Basu Chatterjee: A Master Story-teller

Basu Chatterjee’s Rajni was a Sunday morning must watch for the middle-class, tired of the scams and corruption that riled India’s public life, cheered the middle class housewife turned crusader. He also brought to life one of Bengali literature's best known fictional detectives Byomkesh Bakshi on the small screen

About 22-odd minutes into Pankaj Parashar’s Jalwa, Naseeruddin Shah and Pankaj Kapoor get off a taxi driven by Javed Khan who is looking for one Basu Chatterjee—Rajni wale. The taxi driver is upset with “Rajni wale” Basu Chatterjee for showing corruption of the Bombay kali-peeliwallahs. And it so happens after Shah and Kapur have got down and chatting with the cabbie, in walks Chatterjee and tells the driver to take him to the shooting spot late into the night. The driver can’t believe that it really is Basu Chatterjee. He asks Chatterjee and then his two previous passengers if the new traveller indeed is the Rajni one. All of them say yes. Chatterjee is under the impression that the taxi driver is a fan of his. Instead, it turns out that the driver was upset with Chatterjee for “exposing corruption of kali-peeliwallahs and chases him with a chappal in his hand.

My friend Yasir Abbasi, one of the finest chroniclers of Hindi films, while talking about Chatterjee mentioned this sequence as possibly the only instance in film lore when a filmmaker did a cameo to be insulted (I recall another cameo of Prakash Mehra about an IT (Income Tax) raid but that’s another story).

Cutting across language barriers, Basu Chatterjee’s Rajni (played by Priya Tendulkar) was a Sunday morning must watch for the middle-class across cities and towns, tired of the scams and corruption that riled India’s public life, cheered the middle class housewife turned crusader. Some years later, he brought to life one of Bengali literature’s best known fictional detectives Byomkesh Bakshi on the small screen. And also world literature, in Darpan, another serial for Doordarshan.

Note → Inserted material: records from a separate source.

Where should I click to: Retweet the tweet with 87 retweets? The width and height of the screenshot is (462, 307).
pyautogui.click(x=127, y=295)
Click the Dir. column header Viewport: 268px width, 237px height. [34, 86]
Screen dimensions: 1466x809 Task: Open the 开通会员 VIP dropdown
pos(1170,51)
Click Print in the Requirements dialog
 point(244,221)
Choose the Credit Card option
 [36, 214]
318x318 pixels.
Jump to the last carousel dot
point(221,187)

Basu Chatterjee straddled across mediums—film and television—with ease. I have always held the view, it’s not the story but how the story is told that makes the difference. And, Chatterjee was a master-storyteller.

Spread over almost five decades, his oeuvre is immense. The body of work that he has left behind includes dramas (Kamla Ki Maut with a young Irrfan Khan, whom we lost last month), comedies (Khatta Meetha, Baaton Baaton Mein, Laakhon Ko Baat), thrillers (Chakravyuha, Ek Ruka Hua Faisla) and some astonishing love stories (Piya Ka Ghar, Rajnigandha, Chhoti Si Baat).

Chatterjee’s films did not usually make a distinction between a hero or villain. Say Nagesh (Asrani) in Chhoti Si Baat. One cannot help liking him though you don’t want him to win the girl in the end. Manzil (a Hindi remake of Mrinal Sen’s Akash Kusum, which was dissed by Satyajit Ray), the protagonist Ajay Chandra (Amitabh Bachchan) plays a young man looking for a shortcut to riches, pretends to be a successful businessman to woo his lady love. When his trade of galvanometer fails, we want him to get it right.

Chatterjee created characters and he placed them in situations and places that his audience were familiar with. The city of Bombay—home to Hindi cinema— was a character in Chatterjee’s films, seen in a new light every time he brought it to screen. The Chawl in Piya Ka Ghar is different from the Chawl in Kamla Ki Maut, made a decade and a half later. The inhabitants have changed like the city. The Parsi colony (Khatta Meetha), the Bandra lanes with old-style bungalows (Baaton Baaton Mein), some of them still standing and the Mumbai locals were all a part of the world that Chatterjee created with simplicity, often aided with great lyrics and music.